Break the silence

TLC Outreach Projects volunteers led the march with song and dance.

Abuse survivors shared harrowing stories at an event held in Table View to mark the start of the 16 Days of Activism for No Violence Against Women and Children Campaign.

It was organised by Table View SAPS and Table View Community Police Forum at Kingsgate Fellowship Church, but the day began with a 1.5 km march from the police station to the church.

Nearly 200 people who were part of the march crammed into the church to hear from survivors of abuse.

A woman spoke about how a close family member had molested her from a young age.

When she was 8, her friend’s father would make his daughter and her perform sex acts on him in the back the kombi he drove them to school in, she said.

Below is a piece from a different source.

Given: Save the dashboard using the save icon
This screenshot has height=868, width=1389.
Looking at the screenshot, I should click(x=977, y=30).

She had vague memories of that time but remembered how he would record them for his personal amusement, she said.

“In high school, I was raped by a boy I went to school with, and I was only 14 at the time.

“When I met the man who then became my husband, I thought I had met the man of my dreams and that I would live the fairytale.

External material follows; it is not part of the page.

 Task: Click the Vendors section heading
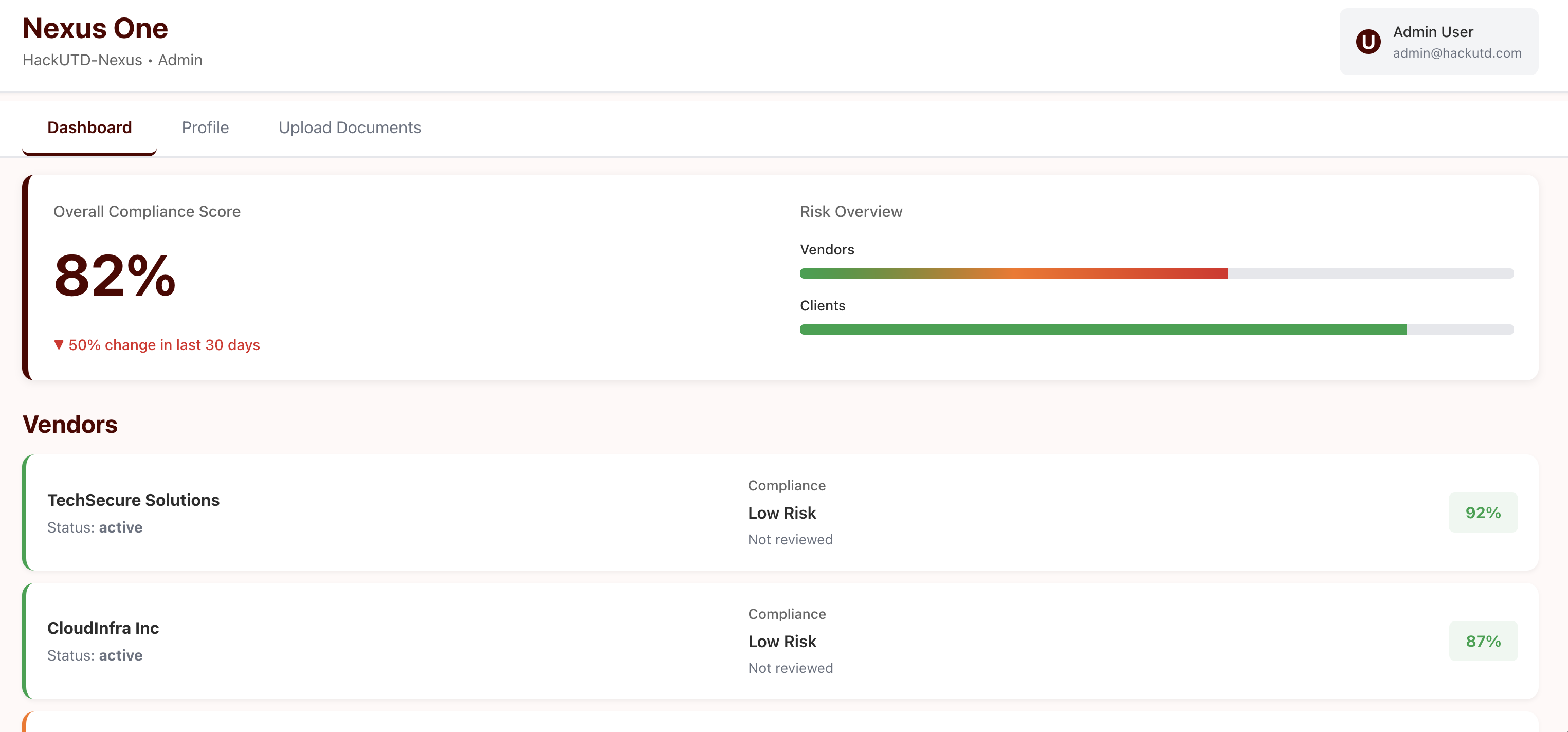coord(70,425)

“Two years into our marriage, he showed me his true colours when he smacked me. To this day, I still remember the ‘zinging’ sound in my ear from that day,” she said.

“He would hit me in front of his parents, and they would just sit there and watch.

“One day, things got so bad that he tried to chop me with an axe.”

The abuse had lasted 17 years, she said, but the final straw was when her husband raped her when she had refused to have sex with him.

After fleeing the marriage with her son, she sought help from TLC Outreach Projects and slowly rebuilt her life.

Table View SAPS station commander Colonel Lindiwe Dyantyi said awareness about abuse should last all year, not just for 16 days.

“We are privileged here in Table View to have victim support at the police station and we also have many dedicated stakeholders in our community,” she said.

CPF chairman David Harris said: “I can’t even begin to stress how important it is to have this campaign and hearing stories of how people suffer every day at the hands of their loved ones. I support the colonel when she said that this should be a 365-day campaign.”

There was a candle-lighting ceremony to honour those who had died as a result of abuse.

Milnerton cluster commander Major General Aneeqah Jordaan said: “Too often, people get abused in their own homes where they are supposed to feel the safest. It is up to women and men alike to join forces with various stakeholders to fight this head-on.

“Studies have shown that victims of abuse often tend to become abusers themselves and carry on the vicious cycle.

“We need to nip this in the bud so that we create a much safer society with fewer victims and potential perpetrators,” she said.